Characterization of active and inactive states of CB1 receptor and the differential binding state modulation by cannabinoid agonists, antagonists and inverse agonists

Cannabinoid 1 (CB1) receptors have the ability to change conformation between active (R*) and inactive (R) receptor states. Herein, we further characterize these receptor states using series of saturation radioligand binding studies and their differential displacement binding by various CB1 receptor ligands.
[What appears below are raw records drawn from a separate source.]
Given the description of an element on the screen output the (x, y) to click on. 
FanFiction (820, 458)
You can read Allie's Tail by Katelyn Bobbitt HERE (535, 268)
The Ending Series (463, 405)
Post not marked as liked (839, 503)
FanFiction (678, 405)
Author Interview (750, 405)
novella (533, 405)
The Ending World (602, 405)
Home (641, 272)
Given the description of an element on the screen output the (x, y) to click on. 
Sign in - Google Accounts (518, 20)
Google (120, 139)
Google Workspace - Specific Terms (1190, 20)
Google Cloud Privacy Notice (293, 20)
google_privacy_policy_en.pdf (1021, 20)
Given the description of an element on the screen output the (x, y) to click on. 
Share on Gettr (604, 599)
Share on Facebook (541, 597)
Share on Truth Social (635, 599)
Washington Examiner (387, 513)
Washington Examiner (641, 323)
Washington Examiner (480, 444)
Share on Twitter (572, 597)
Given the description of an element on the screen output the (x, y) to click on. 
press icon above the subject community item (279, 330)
Binding experiments were carried out in naïve rat/dog whole brain membranes using radioligands [(3)H]CP55,940 (for R* state) & [(3)H]SR141716A (both R* and R states) and various agonist, antagonist & inverse agonist ligands at CB1 receptors. In the saturation binding experiments, of the total number of CB1 receptor binding sites (R* + R) in the rat and dog whole brain membranes, only about 18.3 and 11.6% were in the active (R*) state recognized by [(3)H]CP55,940, respectively. In the competitive binding studies, all the CB1 receptor agonists investigated had significantly very high affinity for the active R* state recognized by [(3)H]CP55,940 and lower affinity for the inactive R state mainly recognized by [(3)H]SR141716A in the presence of a non-hydrolyzable analogue of GTP [Gpp(NH)p]. In contrast, various CB1 receptor antagonists/inverse agonists had similar nanomolar affinities at both [(3)H]CP55,940 and [(3)H]SR141716A recognized binding states. These results clearly characterize the significant differences between the active R* and inactive R binding states of CB1 receptors in naive rat and dog brain. In addition, these results also demonstrates that the CB1 agonists and antagonists/inverse agonists can be differentiated by their relative affinities at active (R*) and inactive (R) binding states of the CB1 receptor.